Filofej non replicò nulla, come consapevole del fatto che chiamarsi Filofej non era poi del tutto conveniente e che un nome simile lo si poteva persino rinfacciare a una persona, anche se, in questo caso, era colpevole il pope che al battesimo non aveva fatto il suo dovere sino in fondo.
Alla fine, comunque, ci accordammo su venti rubli.
Andò a prendere i cavalli e dopo un’ora me ne portò addirittura cinque fra i quali scegliere.
I cavalli risultarono in ordine anche se avevano le criniere e le code arruffate e la pancia grossa e tirata come un tamburo.
Filofej era arrivato in compagnia di due dei suoi fratelli, completamente diversi da lui. Piccoli, occhi neri, naso affilato, davano proprio l’impressione di essere «in gamba», parlavano molto e in fretta, “borbottavano”, come disse Ermolaj, ma si sottomettevano al maggiore.
Tirarono fuori dalla tettoia il tarantas e trafficarono per un’ora e mezza con il carro e i cavalli; ora allentavano le tirelle di corda, ora le stringevano strette strette.
Entrambi i fratelli volevano assolutamente attaccare al timone il “leardo” in quanto «quello sì che poteva fare la discesa», ma Filofej decise: l’arruffato!
Così al timone fu attaccato quello arruffato.
Riempirono il tarantas di fieno, ficcarono sotto il sedile il collare del timoniere azzoppato, nel caso dovesse servire per il cavallo da comprare a Tula…
Filofej, che nel frattempo era riuscito a fare un salto a casa e a ritornare con una lunga palandrana bianca del padre, un alto cappello a cono e gli stivali unti, salì solennemente a cassetta.

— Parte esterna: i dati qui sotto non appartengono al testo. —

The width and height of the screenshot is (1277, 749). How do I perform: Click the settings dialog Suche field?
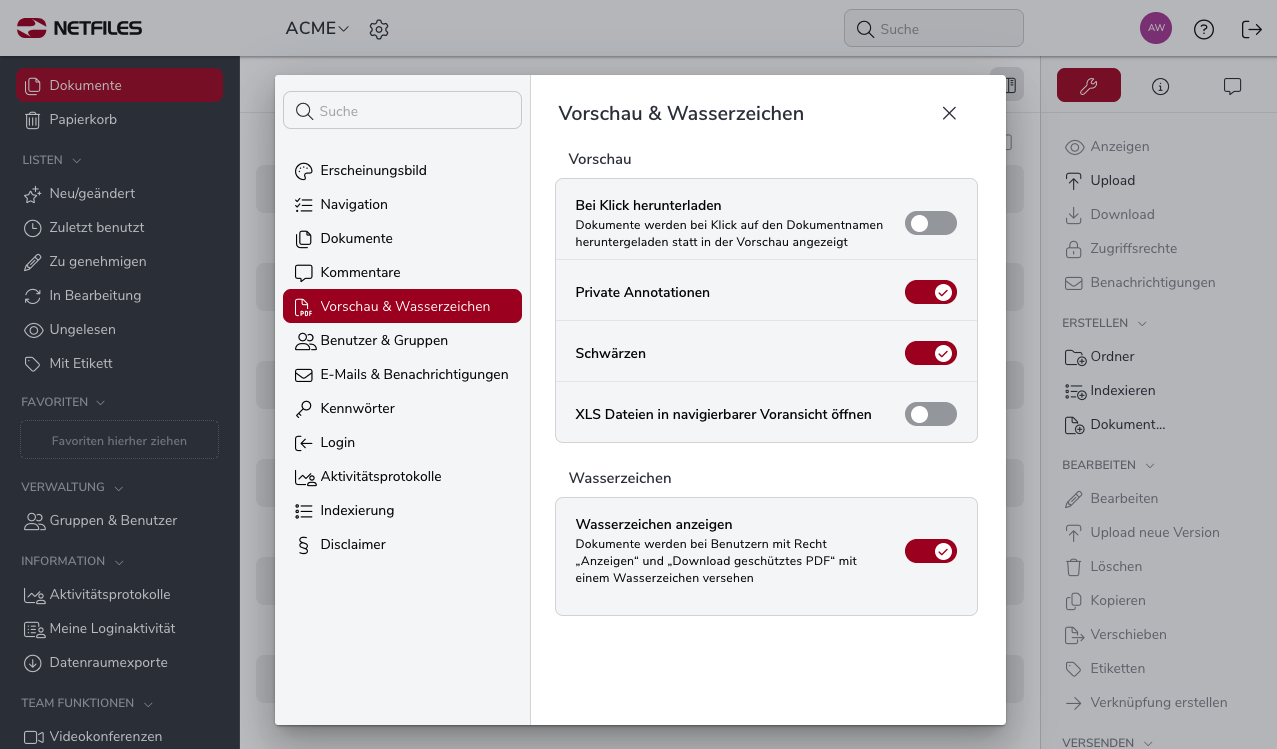[x=402, y=111]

Montai anch’io e guardai l’orologio: le dieci e un quarto.
Ermolaj non mi salutò neppure, era indaffarato a picchiare la sua Valetka.
Filofej tirò le briglie, gridò con voce fina fina:
«Su piccini!».
I suoi fratelli accorsero uno da una parte, uno dall’altra e frustarono i bilancini sotto la pancia.
Il tarantas si mosse, varcò il cancello e si immise nella strada.
L’arruffato cercò di tornare nella sua stalla, ma Filofej lo fece ragionare con alcuni colpi di frusta.
Dopo un po’ eravamo già usciti dal villaggio e procedevamo per una strada abbastanza regolare tra due file compatte di noccioli.
La notte era tranquilla, splendida, ideale per viaggiare.
Il vento ora stormiva fra i cespugli, cullando i rami, ora cessava del tutto; in cielo si intravedevano qua e là immobili nubi argentee; la luna era alta e illuminava chiaramente il circondario.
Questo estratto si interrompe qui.